With this translation of Marinella’s Exhortations to Women and to Others if They Please we can now read another crucial text from her extensive body of work, one that signals a radical ideological shift from her best known text, The Nobility and Excellence of Women; we can thus enjoy a fuller picture of the author and her opinions. Only three copies of Exhortations have been located in any library, and in the absence of a critical edition this translation will prove to be a point of reference for scholars and students alike. Benedetti’s thorough introduction situates Marinella and her works within early seventeenth-century Venetian culture and the Counter-Reformation more broadly, in a way that is profoundly influenced by philology and is also theoretically sound.
Maria Galli Stampino
Associate Professor of French and Italian
University of Miami
After writing an epic poem, a pastoral, an allegory, a treatise, and many hagiographical works, Lucrezia Marinella (1571?–1653) added yet another genre to her impressive list of publications: a book of advice. For her last published volume, Exhortations to Women and to Others if They Please, the 74-year-old author summoned all her erudition and persuasive skill for a discussion of issues ranging from women’s behavior to childrearing to the virtues necessary for orderly civic life. The work also features a surprising recantation of the progressive ideas Marinella had proudly championed almost half a century earlier in The Nobility and Excellence of Women.
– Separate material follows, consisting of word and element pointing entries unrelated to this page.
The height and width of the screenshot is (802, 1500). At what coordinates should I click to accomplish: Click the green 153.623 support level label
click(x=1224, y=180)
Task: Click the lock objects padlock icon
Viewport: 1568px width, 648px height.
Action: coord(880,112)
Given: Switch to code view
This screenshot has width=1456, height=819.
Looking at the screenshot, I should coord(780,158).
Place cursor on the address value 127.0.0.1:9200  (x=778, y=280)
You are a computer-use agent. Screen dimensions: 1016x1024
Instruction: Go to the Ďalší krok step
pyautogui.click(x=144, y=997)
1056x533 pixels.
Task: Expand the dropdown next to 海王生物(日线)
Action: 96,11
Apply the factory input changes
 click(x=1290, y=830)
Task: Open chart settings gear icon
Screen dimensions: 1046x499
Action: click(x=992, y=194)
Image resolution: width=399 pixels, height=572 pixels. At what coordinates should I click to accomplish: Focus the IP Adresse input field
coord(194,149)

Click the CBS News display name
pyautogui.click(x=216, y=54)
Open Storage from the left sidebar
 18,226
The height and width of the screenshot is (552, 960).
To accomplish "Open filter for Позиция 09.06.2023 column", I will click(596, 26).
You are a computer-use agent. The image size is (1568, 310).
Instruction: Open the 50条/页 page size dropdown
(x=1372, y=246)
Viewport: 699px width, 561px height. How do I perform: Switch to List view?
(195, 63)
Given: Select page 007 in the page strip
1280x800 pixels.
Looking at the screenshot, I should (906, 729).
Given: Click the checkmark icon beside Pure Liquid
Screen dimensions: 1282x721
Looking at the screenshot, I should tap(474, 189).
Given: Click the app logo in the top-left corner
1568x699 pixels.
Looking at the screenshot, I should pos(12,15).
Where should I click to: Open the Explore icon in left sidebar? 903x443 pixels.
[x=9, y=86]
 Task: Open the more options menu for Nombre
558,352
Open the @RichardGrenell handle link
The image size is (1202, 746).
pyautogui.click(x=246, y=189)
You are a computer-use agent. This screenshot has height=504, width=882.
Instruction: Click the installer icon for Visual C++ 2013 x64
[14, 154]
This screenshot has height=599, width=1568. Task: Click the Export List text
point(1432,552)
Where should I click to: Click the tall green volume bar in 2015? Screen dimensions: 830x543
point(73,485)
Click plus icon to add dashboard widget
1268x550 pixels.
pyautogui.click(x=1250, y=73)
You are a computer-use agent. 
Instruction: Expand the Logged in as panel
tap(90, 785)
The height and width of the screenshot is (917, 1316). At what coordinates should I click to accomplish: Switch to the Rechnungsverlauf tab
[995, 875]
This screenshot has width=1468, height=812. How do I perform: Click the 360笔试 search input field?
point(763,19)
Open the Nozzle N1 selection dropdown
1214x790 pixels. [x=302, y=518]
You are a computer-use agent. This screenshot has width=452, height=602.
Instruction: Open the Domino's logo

The author’s bleak portrayal of an educated woman’s life, together with her praise of traditional female virtues, is emblematic of the negative attitudes towards women’s creativity and learning that had become prominent in seventeenth-century Italian culture.
LAURA BENEDETTI is the Laura and Gaetano De Sole Professor of Contemporary Italian Culture and Chair of the Italian Department at Georgetown University. She is the author of La sconfitta di Diana. Un percorso per la Gerusalemme Liberata and The Tigress in the Snow: Motherhood and Literature in Twentieth-Century Italy (winner of the 2008 Flaiano International Prize for Italian Studies).